Zaten davanın ilk duruşmasında da yaşından ötürü olsa gerek hatırlamıyorum, suçsuzum dedi. Ama insanlığa karşı işlenmiş suçlarda zaman aşımı, hastalık, yaşlılık vs. gibi gerekçeler işlemiyor.

Diğer bir husus ise, demokrasinin olmazsa olmazı olan mahkemenin bağımsız tutumu. Hiçbir baskıya boyun eğmeyen tavrı.

Elbette mahkumun genel durumu dikkate alınıyor ama yaşanmış bunca insanlık dışı cinayetler ortada iken, zulmün şahitlerinden bazıları hala hayatta ve acıları da hala taze iken, o katledilen, gaz odalarında öldürülen, evinden yurdundan edilen, toplama kamplarında eziyet gören, sürgünlerde vatan ve aile hasreti ile ömür tüketen milyonlarca insanın çocukları bu acıyı derinden hissetmeye devam ediyor iken toplum vicdanını rahatlatmak da mahkemenin öncelikle dikkat ettiği hususlardan biridir diye düşünüyorum.

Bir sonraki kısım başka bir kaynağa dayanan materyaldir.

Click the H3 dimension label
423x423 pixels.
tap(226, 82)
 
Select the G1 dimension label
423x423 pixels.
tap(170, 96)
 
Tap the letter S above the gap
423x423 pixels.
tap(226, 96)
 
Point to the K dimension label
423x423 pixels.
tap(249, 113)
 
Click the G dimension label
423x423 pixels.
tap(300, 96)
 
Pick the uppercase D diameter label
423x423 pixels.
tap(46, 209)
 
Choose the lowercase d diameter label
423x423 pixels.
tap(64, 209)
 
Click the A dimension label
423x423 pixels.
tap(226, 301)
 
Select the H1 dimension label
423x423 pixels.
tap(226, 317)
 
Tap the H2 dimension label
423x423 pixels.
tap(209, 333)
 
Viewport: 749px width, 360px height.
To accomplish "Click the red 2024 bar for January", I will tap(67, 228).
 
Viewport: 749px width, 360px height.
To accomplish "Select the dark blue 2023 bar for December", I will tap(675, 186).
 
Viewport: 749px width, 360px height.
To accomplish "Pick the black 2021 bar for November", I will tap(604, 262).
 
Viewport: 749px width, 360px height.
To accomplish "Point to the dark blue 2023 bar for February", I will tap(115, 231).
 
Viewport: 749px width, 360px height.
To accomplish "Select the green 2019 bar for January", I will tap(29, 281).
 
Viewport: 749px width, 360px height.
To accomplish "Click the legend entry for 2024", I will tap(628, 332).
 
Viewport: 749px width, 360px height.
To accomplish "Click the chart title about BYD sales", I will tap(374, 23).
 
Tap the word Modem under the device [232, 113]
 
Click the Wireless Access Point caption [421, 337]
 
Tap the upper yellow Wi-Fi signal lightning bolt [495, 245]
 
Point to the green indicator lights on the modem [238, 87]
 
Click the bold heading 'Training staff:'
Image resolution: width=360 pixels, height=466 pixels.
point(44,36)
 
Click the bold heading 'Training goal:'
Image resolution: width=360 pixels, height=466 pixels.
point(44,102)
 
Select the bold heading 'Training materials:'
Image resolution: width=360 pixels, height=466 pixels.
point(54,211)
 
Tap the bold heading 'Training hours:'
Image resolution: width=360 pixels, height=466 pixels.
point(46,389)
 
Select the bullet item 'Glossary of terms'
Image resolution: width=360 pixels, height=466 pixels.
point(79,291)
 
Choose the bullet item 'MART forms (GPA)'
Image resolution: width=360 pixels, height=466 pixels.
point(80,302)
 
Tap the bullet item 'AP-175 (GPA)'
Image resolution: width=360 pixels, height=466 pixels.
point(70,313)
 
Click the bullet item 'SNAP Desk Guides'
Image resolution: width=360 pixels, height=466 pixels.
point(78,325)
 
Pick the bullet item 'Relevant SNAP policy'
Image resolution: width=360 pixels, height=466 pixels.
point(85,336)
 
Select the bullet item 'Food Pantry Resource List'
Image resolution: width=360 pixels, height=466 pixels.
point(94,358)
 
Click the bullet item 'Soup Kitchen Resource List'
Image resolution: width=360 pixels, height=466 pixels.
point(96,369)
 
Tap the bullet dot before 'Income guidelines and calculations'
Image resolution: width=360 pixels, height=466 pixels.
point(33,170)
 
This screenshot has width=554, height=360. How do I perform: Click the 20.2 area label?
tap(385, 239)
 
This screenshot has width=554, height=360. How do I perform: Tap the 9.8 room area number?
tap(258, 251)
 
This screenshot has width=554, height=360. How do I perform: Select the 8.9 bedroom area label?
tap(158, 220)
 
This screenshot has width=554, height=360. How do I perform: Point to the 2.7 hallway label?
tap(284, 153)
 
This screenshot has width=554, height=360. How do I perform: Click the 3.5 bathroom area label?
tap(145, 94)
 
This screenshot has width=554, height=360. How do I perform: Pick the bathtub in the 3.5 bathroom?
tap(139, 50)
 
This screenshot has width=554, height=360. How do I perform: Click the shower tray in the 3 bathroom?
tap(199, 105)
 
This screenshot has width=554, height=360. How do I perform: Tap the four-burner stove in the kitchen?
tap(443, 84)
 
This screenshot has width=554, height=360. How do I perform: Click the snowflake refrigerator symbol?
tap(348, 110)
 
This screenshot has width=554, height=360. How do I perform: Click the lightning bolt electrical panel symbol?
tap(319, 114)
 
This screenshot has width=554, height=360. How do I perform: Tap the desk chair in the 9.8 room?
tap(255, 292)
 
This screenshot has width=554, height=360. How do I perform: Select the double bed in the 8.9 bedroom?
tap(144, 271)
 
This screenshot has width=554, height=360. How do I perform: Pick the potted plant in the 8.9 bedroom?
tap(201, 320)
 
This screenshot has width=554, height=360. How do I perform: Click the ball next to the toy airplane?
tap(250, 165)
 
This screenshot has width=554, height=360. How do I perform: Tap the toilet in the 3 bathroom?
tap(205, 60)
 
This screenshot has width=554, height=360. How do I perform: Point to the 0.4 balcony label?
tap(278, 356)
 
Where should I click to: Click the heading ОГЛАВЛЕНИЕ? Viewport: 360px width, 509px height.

Sosyal acılar böyledir zaten. Açılan yaralar zor kapanır. O meşum olayların mağdurları, hem varsa bizzat yaşayanların kendileri, yoksa da onların kuşaktan kuşağa aktarılan hikayeleri ile büyüyen çocukları ve torunları vicdanen bu travmayı, acıları yaşamaya devam ederler, yüreklerini ancak adaletin yerini bulması tatmin edebilir, o da belli bir oranda.

Fakat, bu tür mahkumiyetlerin sadece Almanya’ya bakan yönü yok elbette. Dünyanın her tarafında dünden bugüne yaşanan, yaşanmaya devam eden haksızlıklar, zulümler ve cinayetler var. Bunları işleyenler yani failler, oluşturdukları bozuk düzenler sayesinde, güçleri yettiği müddetçe halkı yanlarına hukuku da yedeklerine alarak, sanki yaptıkları yanlarına kalacakmış, hiç hesabını vermeyeceklermiş gibi davranabilirler, ama işte bu örnekte olduğu gibi aradan yıllar geçse de adalet daha bu dünyada iken tecelli edebilir. Ahiretin hesabı ise inanan insanlar için çok daha acı olsa gerek.